老婦人兩眼發直,呆愣地躺在病榻上,氣若遊絲,已值彌留之際。
“人還活着,哭什麼!還不快把窗都打開!”沈棲棠撥開眾人,接連在溫老夫人幾處大穴施針,又餵了一粒隨身帶着的藥丸,隨手翻出一盒易着色的朱紅口脂,在帕子上寫下一張救急的方子,“還請姑姑設法,半個時辰之內,務必將此葯煎出來!”
這溫家的狀況她們並不悉數知情,只有交給信得過的人去辦。
王姑姑不敢耽擱,拿着藥方匆匆出了門。
溫家的小輩們一時都有些傻眼。
陸絮兒作為長孫媳婦,在這家裏頗有一席之地,她面色不善地盯着沈棲棠,眸中難掩厭惡,“沈姑娘,這是我們溫府的家務事,你一個外人,也要插手么?”
沈棲棠淡淡掃她一眼,“救人如救火,老夫人清醒之際既然派人向我求救,我自然不能置身事外。”
“可是祖母都已經這樣了,你又是動針又是施藥,豈不是讓她老人家臨終都不能安穩嗎!難道仗着我們府上老太爺因公務離京,你就能這般無禮地闖入我溫府,對我們大呼小叫嗎!”
溫老先生等人都不在王都,家中只有婦孺。
可即便如此,府上的家僕也不敢對這幾位不速之客動手。
無論是長毅侯府,還是現在的沈家,都不是他們能惹得起的。
沈棲棠望向一眾同仇敵愾的婦人,皺眉,“是誰在大呼小叫?老夫人病重,府上竟連大夫都沒請,不孝的罪名誰來擔待?倘若今日老夫人不治而亡,諸位敢站出來擔這個責任么?”

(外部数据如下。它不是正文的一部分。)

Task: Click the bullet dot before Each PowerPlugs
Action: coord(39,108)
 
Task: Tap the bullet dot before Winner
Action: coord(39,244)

床前,老太太抓着溫老夫人的手,“別與她們白費口舌,你只管治,若出了什麼差錯,責任老身來承擔便是!小棠,快來看看,她的眼珠怎麼一直在動!”
溫老夫人渾濁的雙眼一直小幅度地跳動着。
倘若她閉着眼睛,就像是一個遭遇噩夢的人掙扎着想要醒來的前兆。
沈棲棠點點頭,低聲,“她雖睜着眼睛,卻處在半夢半醒之間。在王姑姑回來之前,您多與她說說話,她能聽見的。”
兩位老人家少小相識,中年別離,萬年重逢。
瑣碎的話是永遠都說不盡的。
沈棲棠沒有細聽,只是在門口邊等王姑姑,邊不着痕迹地打量着陸絮兒。
上一次在溫老夫人的衣服上發現嶙峋草的香氣時,就是陸絮兒所為。
如果那一次只是不小心,那麼現在呢?
還特意換了一種氣味,掩人耳目。
王姑姑雖只是老夫人的心腹婢女,做事卻一向縝密利落,從不令人失望。
不過三刻,她便捧着葯回來,只是看上去臉色有些難看。
沈棲棠注意到,那隻葯碗的邊緣被磕破了一些,參差不齊。
老太太親自給溫老夫人喂葯,沈棲棠便將王姑姑拉到了一旁,“出什麼事了嗎?”
“有人用了暗器,故意想打破葯爐,幸好被跟來的暗衛攔下了。”她下意識揉了揉左腕,腕上有一個紅色的印子。
她也被暗器打到了。
王姑姑擺手,“我倒是沒事,回去上點葯就好了。但是那個人很快就混進了人堆里,我們沒能抓到他。就算這次能轉危為安,只怕也還會有下一次。”
可是溫老夫人做了什麼才會招來這種禍患?
沈棲棠有些遲疑,目光不經意落在陸絮兒身上,女人也正緊盯着她們這邊,與她四目相對后,慌忙移開了視線。
她很緊張。
不過,這個女人的嘴慣會顛倒是非黑白,若直接問她,未必能聽到實話。
……
“溫老夫人服過葯之後醒了一次,老太太問她要不要先到侯府里住幾日,調養身體,她同意了。”
入夜,沈棲棠伏在燈下,十分疲憊,卻又睡意全無。
服過葯后,溫老夫人應該沒有性命之虞,又暫時被接到侯府,至少這段日子裏,不會再遭遇不測。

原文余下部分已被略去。